Read more in the full article, including benchmark porn, here.

19 Comments

  1. Yeah, right: Apple “hobbles” the MBA by not adding $1,100 to the sticker price for such a drive. Hello? That’s NOT “hobbling”- that’s making it affordable. Not everyone needs that speed (certainly not at the price)

      1. “So Apple is indeed crippling the MBA with a 3GB SATA2 bus.”

        No, it has a 6 GB bus. Apple chose NOT to add another $320 to the price of the unit by adding a 256GB SSD SATA3 6GB SSD. Apple has a history of NOT providing expensive features of little value (for most people) just for the sake of spec inflation. Is there anything vital that this unit won’t do with the current hardware? No. Then why make things unnecessarily expensive?

  2. Also reliability. Apple isn’t going to add something that hasn’t been fully tested yet. Besides, when did this OWC component arrive?

    Hobbling?
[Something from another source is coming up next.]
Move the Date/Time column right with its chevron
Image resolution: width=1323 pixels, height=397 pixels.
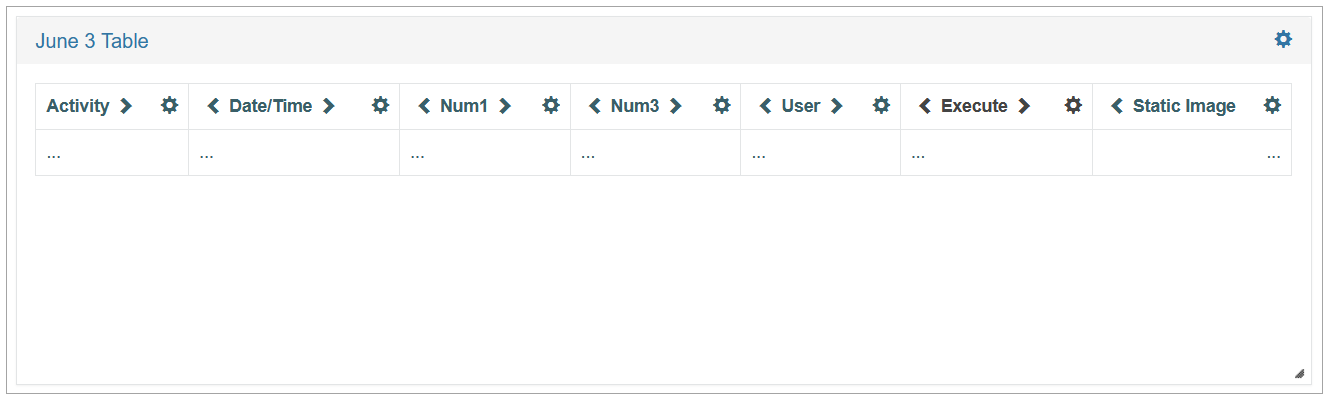(328, 106)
My old back screen door.

  3. Folks shop around before commiting yourselfs to purchasing
    SSD and memory products from OWC.
    Failure to heed my words means you are someone that likes to be ripped off
    or have so much $s you dont mind throwing away some.

    Numerous SSD’s are now on the market with more capacity, and performance on par,
    or that exceeds the performance of OWC SSD products.
    OWC does sell third party SSD’s but OWC sells these products at higher prices than there
    competitors.  Same applies to their memory products.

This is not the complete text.